チリ国立美術館 Chilean National Museum of Fine Arts
サンティアゴの森林公園に建つ、ラテンアメリカ最古の美術館。1910年の独立百周年を記念して、エミール・ジェキエがパリのプティ・パレに範をとり、ボザール様式で設計した宮殿建築である。
§1 — 概要概要
チリ国立美術館(Museo Nacional de Bellas Artes)は、チリの首都サンティアゴの森林公園(パルケ・フォレスタル)に建つ美術館である。1880年に創設された、ラテンアメリカで最も古い美術館として知られる。現在の建物は「美術宮殿(パラシオ・デ・ベジャス・アルテス)」と呼ばれ、チリ美術の中心的な収集・展示の場となっている。
歴史
美術館そのものは1880年に国立絵画館として発足したが、独自の建物を持たず各地を転々とした。1901年、政府が美術館と美術学校のための建物を新築する方針を定め、設計者にエミール・ジェキエが選ばれる。建設は独立百周年の記念事業として進められ、1910年に万国博覧会の催しの一環として開館した。中央ホールを覆うガラスの円蓋はベルギーで製作され、1907年にチリへ運ばれている。1960年のチリ地震で被災したのち耐震補強が施され、2010年の大地震では被害は外装の一部にとどまった。
建築的特徴
全体は、パリのプティ・パレに範をとった左右対称のボザール様式(学院派)の宮殿建築である。
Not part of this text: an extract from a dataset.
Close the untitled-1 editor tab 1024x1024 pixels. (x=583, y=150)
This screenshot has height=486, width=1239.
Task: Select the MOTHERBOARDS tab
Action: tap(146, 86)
新古典主義と第二帝政様式、バロックの復興的な要素を併せもち、そこに鉄とガラス、アール・ヌーヴォーの繊細な細部が加わる。中央の入口は、ボッロミーニがパラッツォ・バルベリーニで用いた遠近法的な窓辺の意匠を巨大化したもので、ガラスに囲まれたペディメント付きの扉を据える。内部は、入口から大階段へと貫く中心軸に沿って構成され、大ホールの上方には、アントニオ・コル・イ・ピによって彫られたカリアティードが見られる。
意義・現在
学院派の規範をラテンアメリカに移植した記念碑であり、フランスで学んだジェキエの設計を通じて、世紀転換期のチリが掲げた共和国としての文化的な野心を体現している。ガラスの円蓋から降る光のもと、植民地期から現代に至るチリ美術と、スペイン・フランドル・イタリアなどの絵画を収める。1976年にはチリの国定史跡に指定された。建物の背後には現代美術館とチリ大学の旧美術学校も併設され、サンティアゴの芸術の拠点をなしている。